CPU — fingers and toes.
GPU — a calculator.

Personally, I recommend one of those old-school HP postfix calculators, rather than the one on Windows.

The CPU does have a higher clock speed to go with these SIMD instructions, which helps it compete against the GPU's massive throughput, but it's still not a fair fight. And just to be doubly unfair, note that the GPU also has its own set of SIMD hardware instructions, which you can access using the float2, float3, and float4 types in CUDA C++. Both CPU and GPU have extra grunt in Instruction-Level Parallelism (ILP) and out-of-order execution, but now you've distracted me from the SIMD discussion.

These SIMD instructions in the Grace CPU are actually hardware opcodes. There are four 128-bit special SIMD registers available for vectorized instructions. However, you can access them more easily via C++ intrinsic functions (in host code), so you don't even need to learn assembly language. For bonus fun, you can also use "inline assembly" instructions in C++ to run longer sequences of Arm assembly code, which is often somewhat faster. I used to say that assembly code was less readable, but, really, have you seen the latest updates to modern C++ syntax?

AI CPU-GPU Optimizations

A number of AI kernels run together better on both CPU and GPU chips. The CPU has always been responsible for things like:

Overall AI algorithms (top-level of training or inference).
Keeping the GPU on the straight-and-narrow.
Send data to the GPU and receiving data back.
Communicating with other servers and scheduling transfers.
Overlapping communications with GPU compute.
Multi-GPU algorithm management and synchronization.

However, the CPU can be more actively involved in running the actual kernels. Some of the optimization methods include:

GPU to CPU "offloading" of activations or KV caches.
Combined GPU-CPU compute kernels.

But it's not like the GPU needs any help.

Offloading Optimizations

The traditional use of the term "offloading" is to refer to transfering computation to a higher-powered system, and this is what the term usually means in "edge computing" (offloading to the cloud servers). However, offloading in CUDA C++ kernel vernacular usually refers to GPU-to-CPU downloading of data for the CPU to handle (i.e., the opposite meaning). The efficiency goals of GPU-to-CPU offloading may include:

Freeing up GPU RAM
Sharing the compute load

Values computed by the GPU can be offloaded to the CPU. The benefit can be simply that the CPU has much greater RAM availability, since the GPU's VRAM is critical to hold LLM weights and related computations. Data that is offloaded from GPU to CPU may include:

KV cache computations
Activation computations

Generally, the KV cache is bigger than activations, so KV cache offloading is a more commonly used technique. The KV cache grows linearly with the number of input tokens, so it can become a memory hog on the GPU.
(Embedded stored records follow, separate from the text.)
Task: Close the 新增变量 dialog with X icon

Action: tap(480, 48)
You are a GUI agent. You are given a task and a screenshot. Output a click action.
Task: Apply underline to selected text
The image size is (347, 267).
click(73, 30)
Indeed, there's a great deal of research on "KV cache compression" to make them smaller, but these techniques can only do so much. The GPU has a continual stream of new KV caches as it processes multiple inference queries from users. After a while, the GPU gets sick of storing all that garbage, and sends it to the CPU to deal with.

KV cache offloading to CPU is not only about memory size. There's also the need for the KV caches to be shared across multiple GPUs for optimizations such as "prefix KV caching" or "global KV caches." The CPU may be better placed to manage this data sharing, leaving the GPU to run more compute-bound kernels.

Unified memory management can be helpful in facilitating data offloading or mixed CPU-GPU algorithms. However, it's still sending bandwidth internally, so you need to have a high-powered interconnect between CPU and GPU. Fortunately, this type of network technology is available in both superchip and rack versions.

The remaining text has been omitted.